SELECTED EXTRACT →
* * * * * * *

Making shirts of a polyester-cotton blend that were formerly 100 percent cotton and keeping them at the old pricepoint is certainly not the "tweaking" that American Living needs.

Quite frankly, the product wasn't marketed properly. I know not everyone is a GQ reader here, but a little bit of advertising in that magazine might have helped considered the American Living style is the trend at the moment. Additionally, the decision to only carry in in a select number of J.C. Penney stores wasn't helpful. You couldn't even find the products in the annual Christmas catalogue.


----------



## Mad Hatter (Jul 13, 2008)

Cruiser said:


> The "middle America" that I live in isn't very "trendy" at all. It's mostly jeans, khakis, sport shirts, and 2 button single breasted suits and sport coats.
> 
> Cruiser


Perhaps an region/age/socio-economic difference.

Kinda interesting in that I see few in JCP wearing clothes that look like they bought them there. They're usually in downscale-trendy logo t-shirts/jeans like Aeropostale/American Eagle. Even up into their early-fifties.


----------



## Pentheos (Jun 30, 2008)

Brooksfan said:


> To me, the biggest strategic mistake was plastering that ungainly logo all over otherwise beautifully made oxford cloth button-down shirts, rendering them unwearable.


The OCBD are beautiful. I got a pile of them for about $15 a piece, and removed all the pockets which had the logos on them. Tada!


----------



## My Pet. A Pantsuit (Dec 25, 2008)

I worked at JCPenney during the launch of this brand. For as anticipated as it was, it didn't perform terribly well. What I mostly recall were people liking the style of the clothing, but objecting to the large insignia of an eagle clutching a flag. It didn't help that despite hearing Ralph Lauren's name, it didn't appear anywhere on the merchandise itself. Where it did show up was in the employee training material, where it advised us to inform people of the association. Then, in spite of being their premium brand, it all ended up on sale or clearance with everything else after a few months of existence. 

That said, it's probably the best merchandised brand that JCPenney carries. The quality is where it gets hit or miss; the early dress shirts weren't the best with badly fused cuffs and collars. I rather like the ties, though you need to use a knot with more volume than the four in hand for the knot to turn out with any substance. For the price, I rather like the socks, and the one suit I possess has held up nicely. At the end of the day, it's still PRL lite, somewhat reminiscent of JCPenney's old brand, Hunt Club.


----------



## FlashForFreedom (May 16, 2009)

If a tree falls in the forrest and no one is around to hear it, does it make a sound?


----------



## StevenRocks (May 24, 2005)

* * * * * * *

EXERCISE MATERIALS →
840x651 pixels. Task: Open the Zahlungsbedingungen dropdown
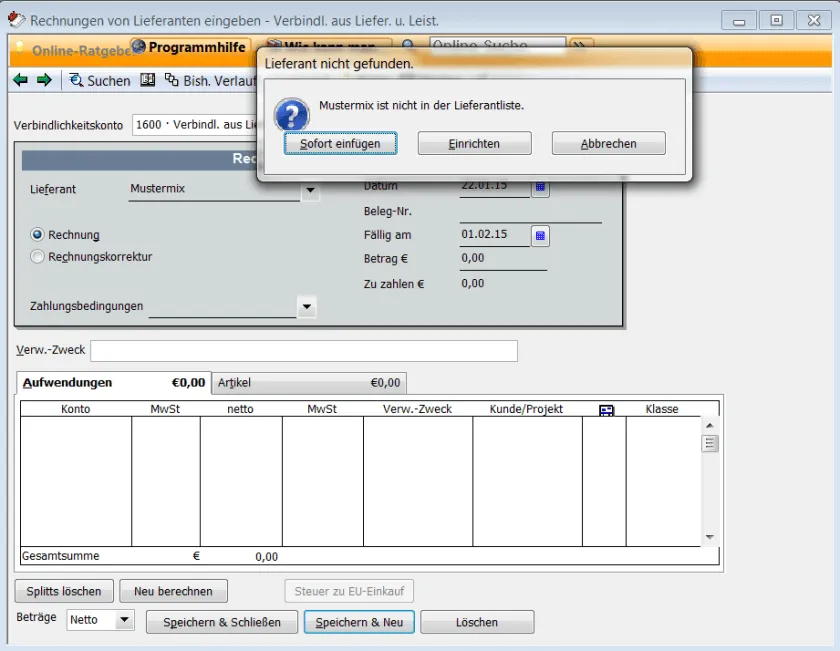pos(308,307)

* * * * * * *

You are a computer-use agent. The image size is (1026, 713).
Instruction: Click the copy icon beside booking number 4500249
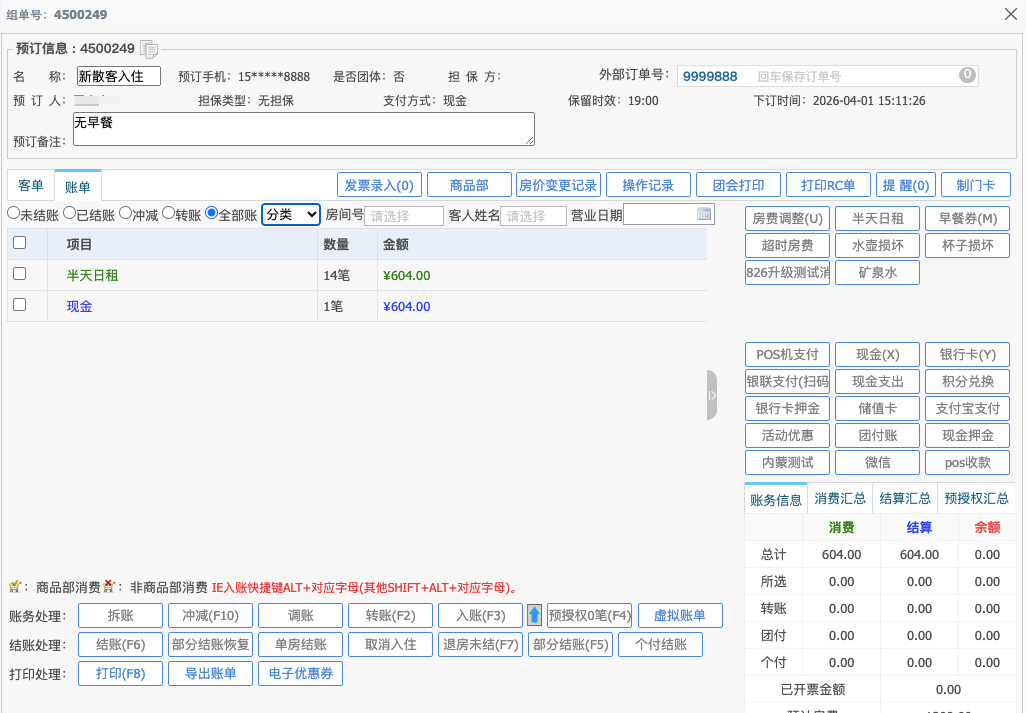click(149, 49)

* * * * * * *

THINGS TO DO →
1. Write out the stretch of the forum thread about the American Living brand from "Quite frankly, the" through "(Jul 13, 2008)".
2. Scale the stretch of the records from the line containing "840x651 pixels. Task: Open" through the line containing "pos(308,307)". Reproduce those lines in full, requests included, with each answer coordinate multiplied by 2.5 and rounded to a whole number (halves up), and leave out the pictures.

EXPECTED RESULTS →
1.
Quite frankly, the product wasn't marketed properly. I know not everyone is a GQ reader here, but a little bit of advertising in that magazine might have helped considered the American Living style is the trend at the moment. Additionally, the decision to only carry in in a select number of J.C. Penney stores wasn't helpful. You couldn't even find the products in the annual Christmas catalogue.


----------



## Mad Hatter (Jul 13, 2008)

2.
840x651 pixels. Task: Open the Zahlungsbedingungen dropdown
pos(770,768)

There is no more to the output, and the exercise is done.